An Introduction to Kalman Filters Using the Heat Equation

Date:

1. Introduction

We start by considering a simple example of heat conduction and temperature change in an object over a time period $(0, T)$. Consider an object with volumetric heat capacity $c$ [J/m$^3$ $^\circ C$]. We add heat to this object at the rate of $f(t)$ [J/m$^3$ s]. Ignoring any spatial variation, the temperature $\theta(t)$ [$^\circ$ C] of the object can be determined using the ODE1

\begin{equation} \label{eq:heat_eq} \dot{(c \theta)} = f \text{ in } (0, T). \end{equation}

Now, let us measure the temperature using an external sensor, and we denote the measurement using $y(t)$ [$^\circ$ C]; see Fig. 1 below for a schematic. The measurement is represented by

\begin{equation} \label{eq:measurement_heat} y(t) = \theta(t), \; \forall t \in (0, T). \end{equation}


Figure 1. Illustration of the object heating and measurement process.

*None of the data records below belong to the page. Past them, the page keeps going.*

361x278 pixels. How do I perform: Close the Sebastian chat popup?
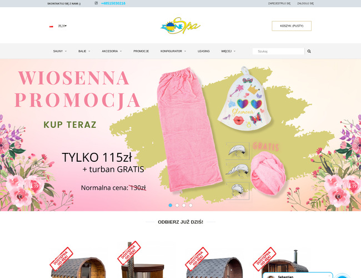click(329, 275)
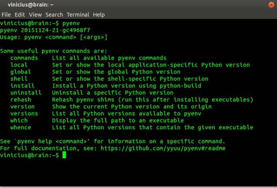Click the 'whence' command name
The width and height of the screenshot is (277, 188).
(20, 127)

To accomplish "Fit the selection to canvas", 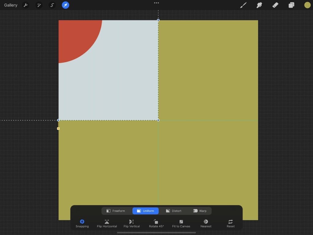I will point(181,223).
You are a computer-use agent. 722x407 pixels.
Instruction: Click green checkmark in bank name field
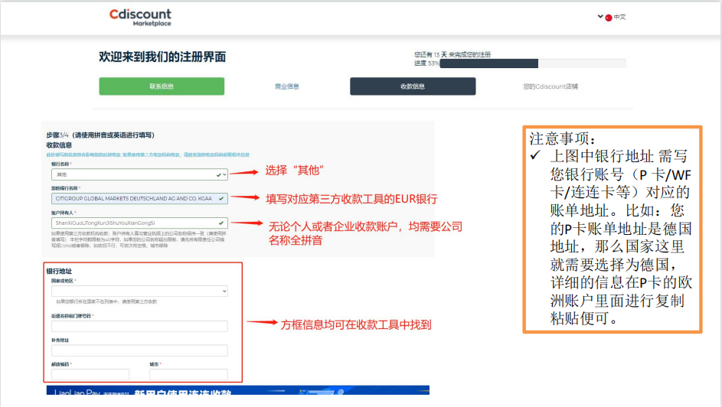click(221, 199)
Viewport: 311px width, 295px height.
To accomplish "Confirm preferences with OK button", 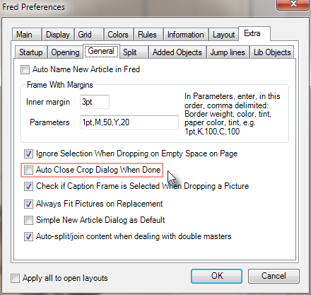I will tap(216, 276).
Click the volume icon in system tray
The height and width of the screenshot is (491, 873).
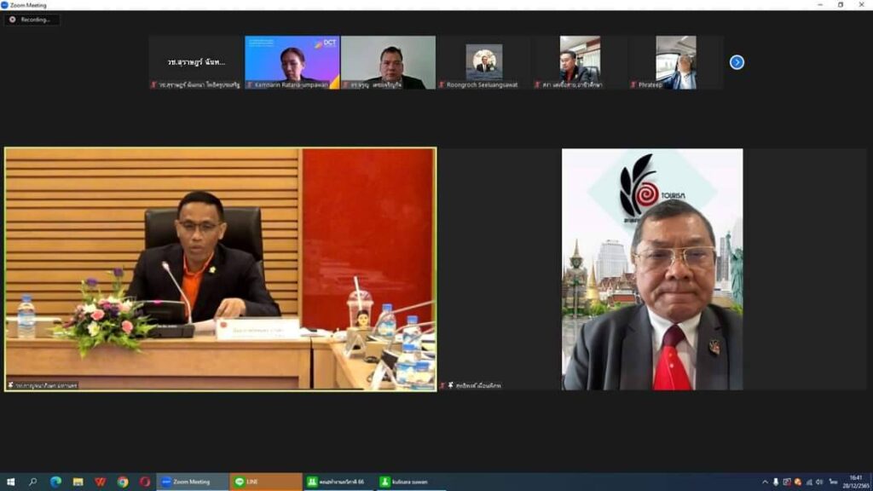(x=819, y=482)
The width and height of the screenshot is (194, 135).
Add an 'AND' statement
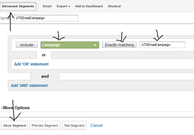[29, 86]
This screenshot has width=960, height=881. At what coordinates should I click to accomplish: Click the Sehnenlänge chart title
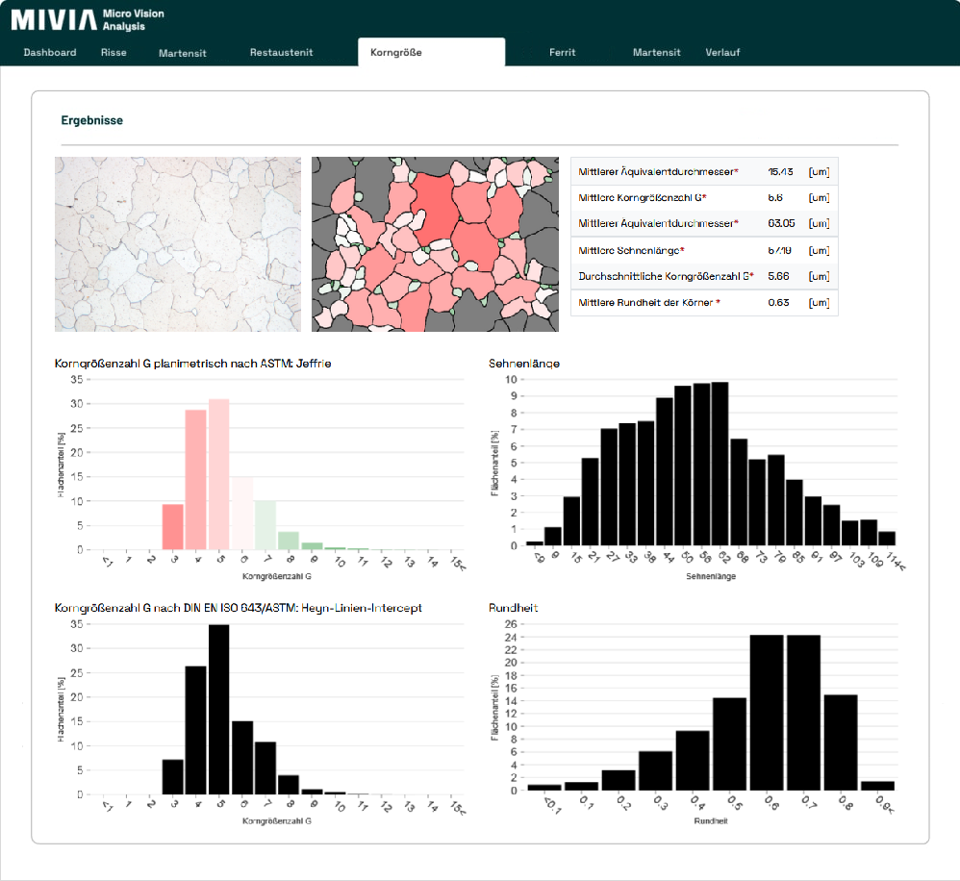(525, 364)
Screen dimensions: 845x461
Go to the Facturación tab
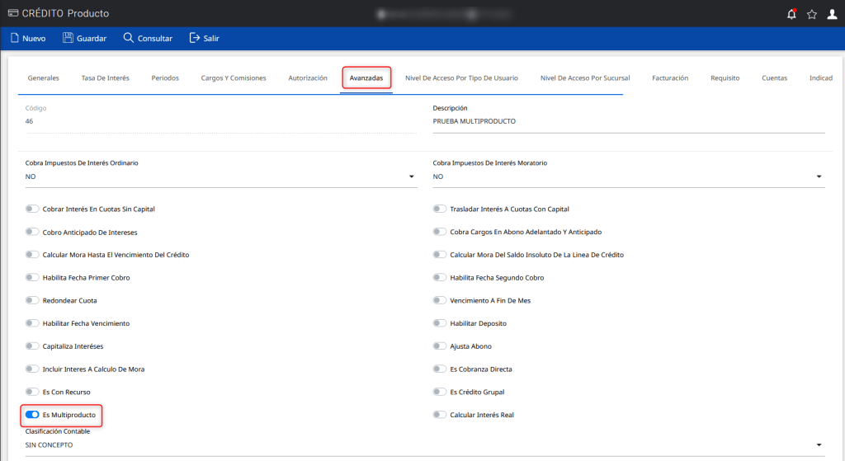point(669,78)
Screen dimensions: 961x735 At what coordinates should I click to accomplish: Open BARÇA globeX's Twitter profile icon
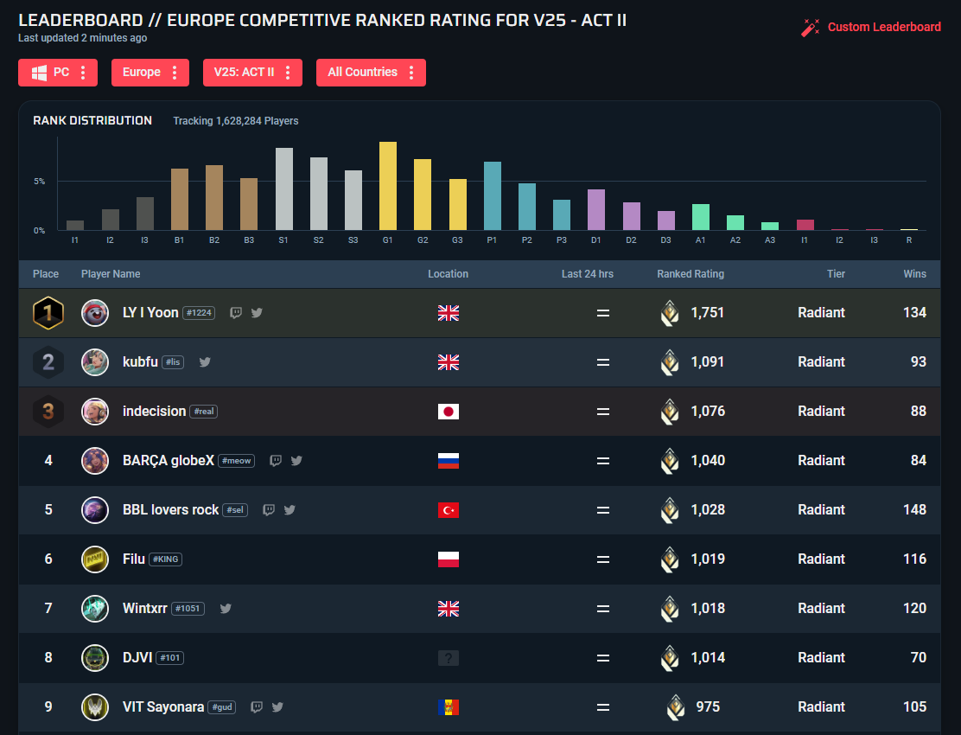click(x=296, y=461)
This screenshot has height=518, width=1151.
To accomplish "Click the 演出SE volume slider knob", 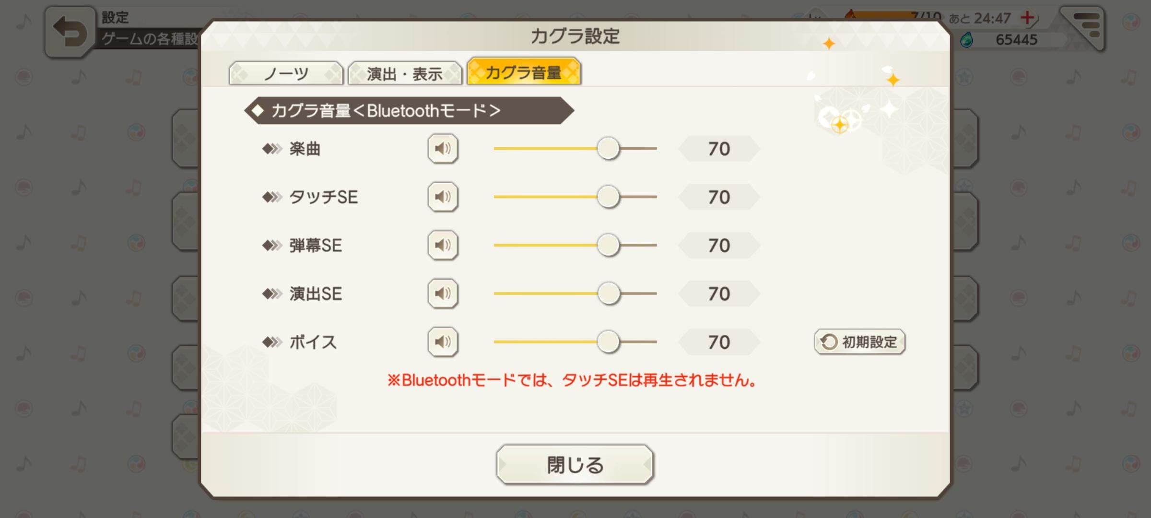I will (609, 294).
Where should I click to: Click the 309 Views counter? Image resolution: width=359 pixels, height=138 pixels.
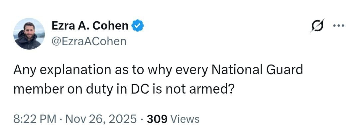(173, 119)
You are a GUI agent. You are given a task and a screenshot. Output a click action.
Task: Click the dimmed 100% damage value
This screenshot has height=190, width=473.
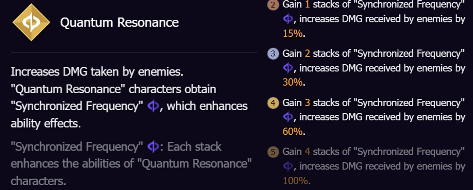tap(295, 180)
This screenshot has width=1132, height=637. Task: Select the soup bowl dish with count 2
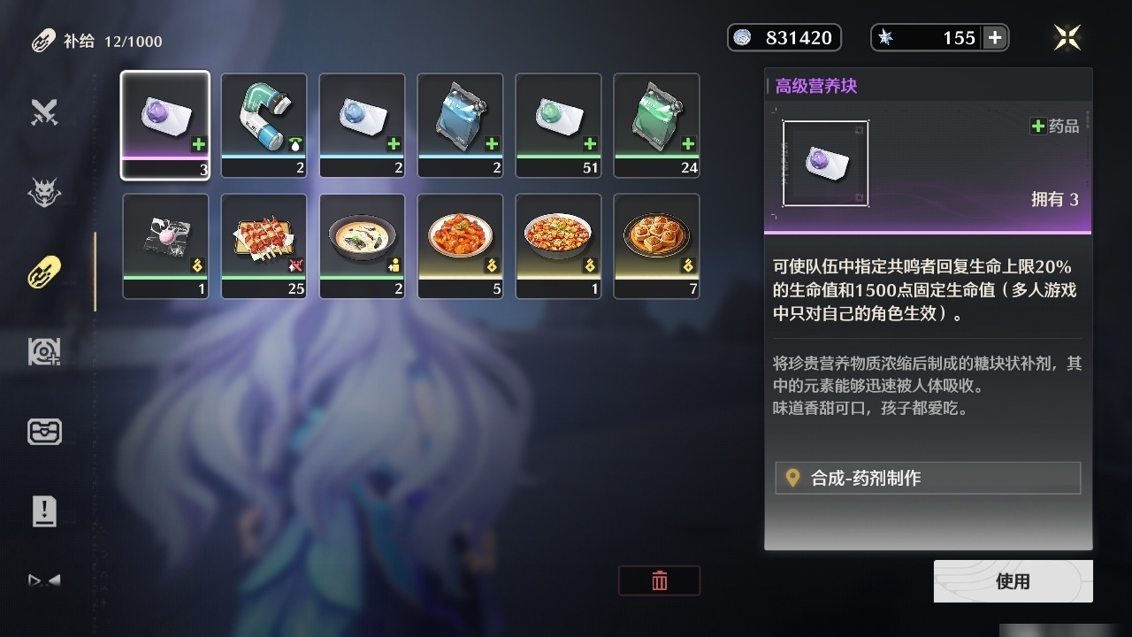pos(362,246)
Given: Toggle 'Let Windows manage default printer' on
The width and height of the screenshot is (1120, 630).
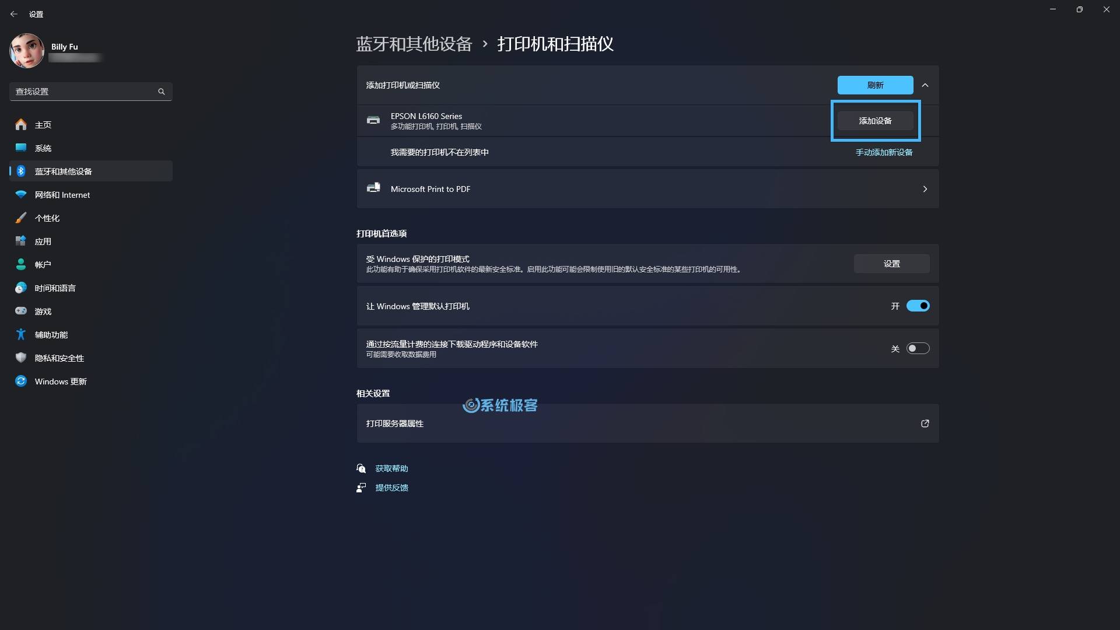Looking at the screenshot, I should (917, 306).
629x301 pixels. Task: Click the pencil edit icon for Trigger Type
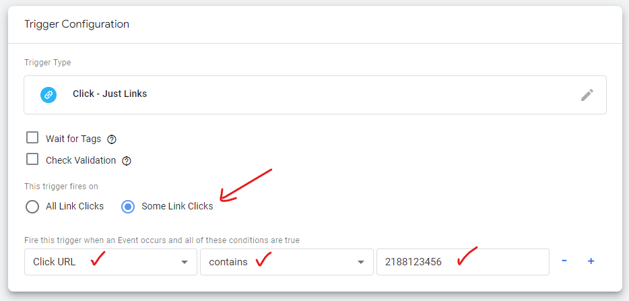[587, 95]
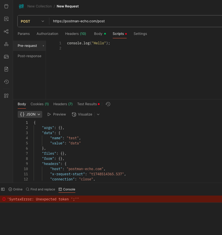The height and width of the screenshot is (235, 222).
Task: Open the Collections sidebar icon
Action: [x=6, y=6]
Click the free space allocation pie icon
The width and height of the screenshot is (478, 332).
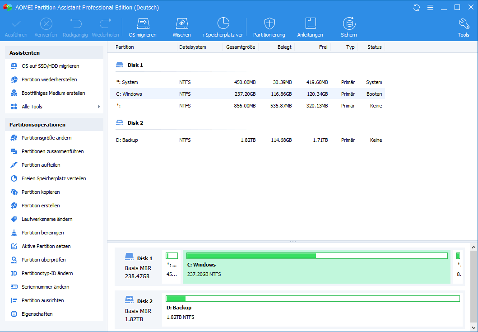point(223,23)
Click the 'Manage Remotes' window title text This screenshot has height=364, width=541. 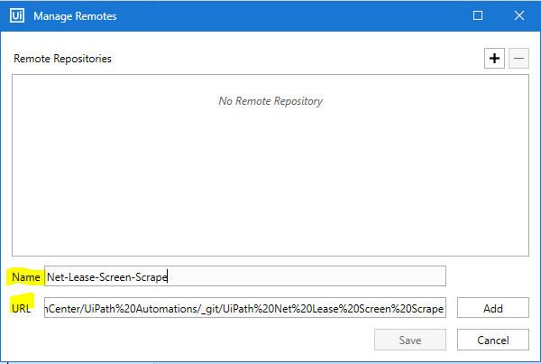pos(75,16)
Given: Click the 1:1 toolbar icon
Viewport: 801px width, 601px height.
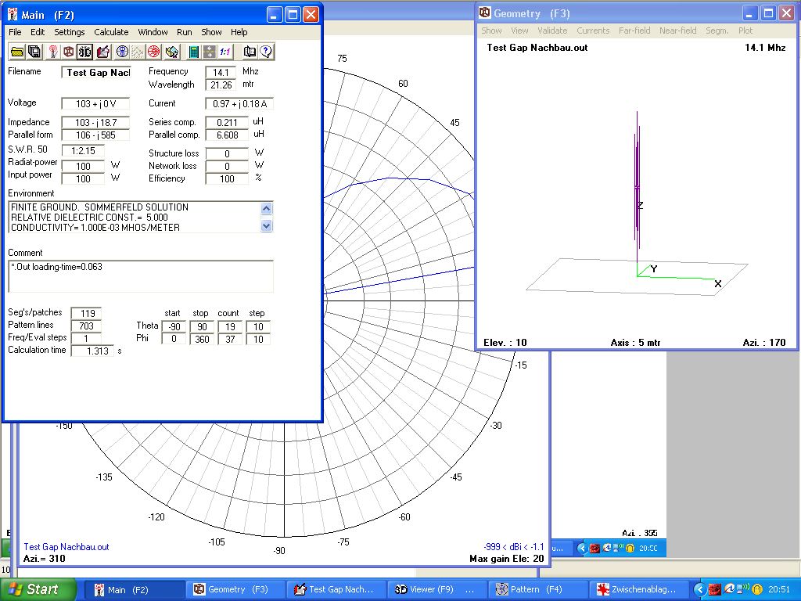Looking at the screenshot, I should pyautogui.click(x=225, y=52).
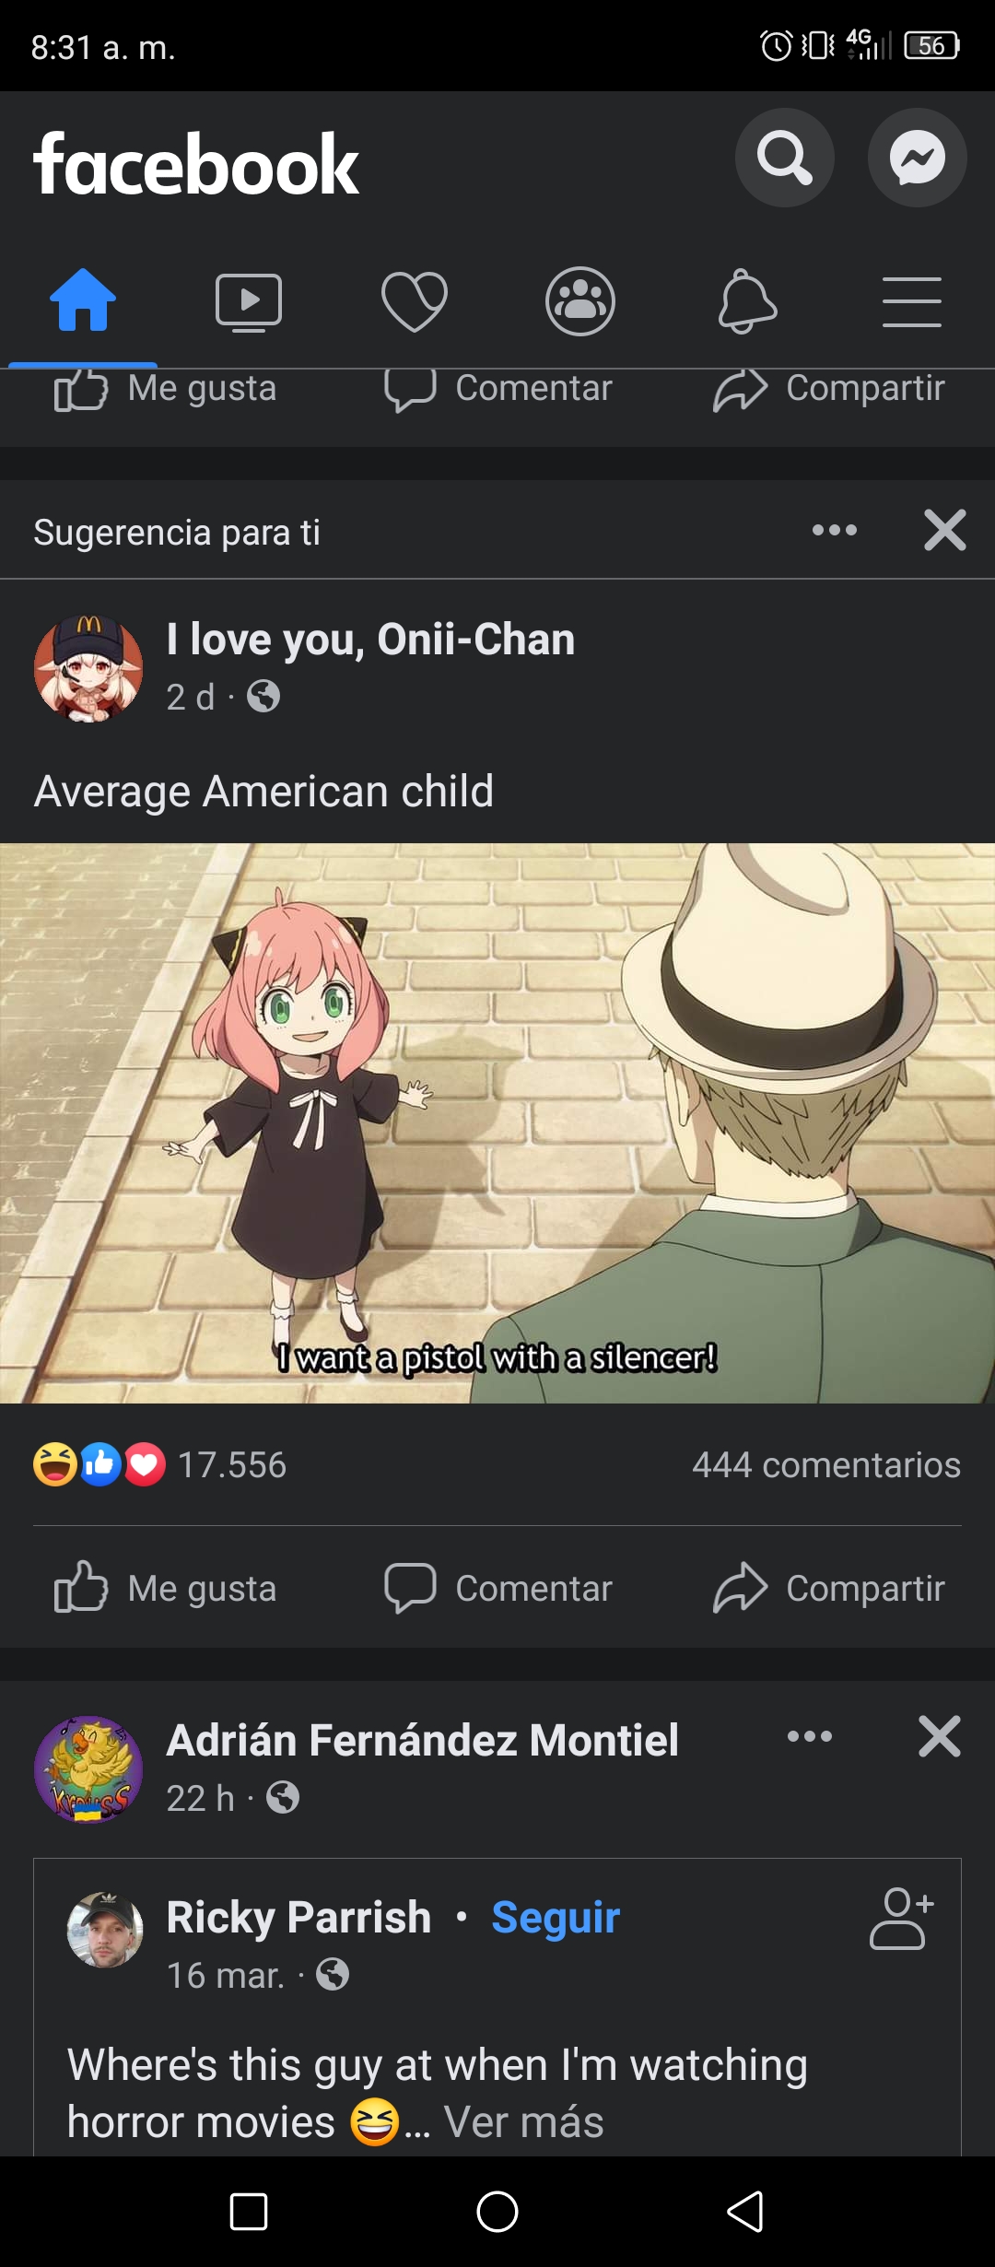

Let us proceed with a discretization of \ref{eq:heat_eq}. Let $\tau$ denote the given time step, and let $N = T/\tau$ be the total time steps. Let $\tilde{f} \approx f, \; \tilde{f} \in C^0(0, T)$ be a piecewise-constant approximation given by

\begin{equation} \label{eq:f_assum} \tilde{f}(t) = f_k = f(k \tau), \; \forall t \in \left(k\tau, (k+1)\tau \right), \; \forall k \in \mathbb{Z}^{+}. \end{equation}

Under the assumption \ref{eq:f_assum}, the solution to

\begin{equation} \label{eq:heat_eq1} \dot{(c \theta)} = \tilde{f} \text{ in } (0, T), \end{equation}

is given by $\theta(t) = \int_0^t c^{-1} \tilde{f}(z)dz \in H^1(0, T)$, which is piecewise-linear. To estimate $\theta$, we can rewrite \ref{eq:heat_eq1} as

\begin{equation} \label{eq:heat_disc} \theta_{k+1} = \theta_k + \tau c^{-1} f_k, \end{equation}

where $\theta_k = \theta(k \tau)$. Now, if we are given $\theta_0 = \theta(0)$, we can compute $\theta_k \; \forall k$. But what about the measurement equation given by \ref{eq:measurement_heat}? We can discretize that trivially as

\begin{equation} \label{eq:measurement_heat_disc} y_k = \theta_k, \end{equation}

where $y_k = y(k \tau)$.

Now, consider the following problem.

Problem statement. Suppose we are given the sequence $y_k, \; 1 \leq k \leq N$ Can we estimate $ \theta_k, \; 1 \leq k \leq N$ using the system \ref{eq:heat_disc}-\ref{eq:measurement_heat_disc}? In other words, at each time step $k$, we seek the “best” estimate $\hat{\theta_k}$ of $\theta_k$ with our knowledge of $ y_j, f_j, \; 1 \leq j \leq k$.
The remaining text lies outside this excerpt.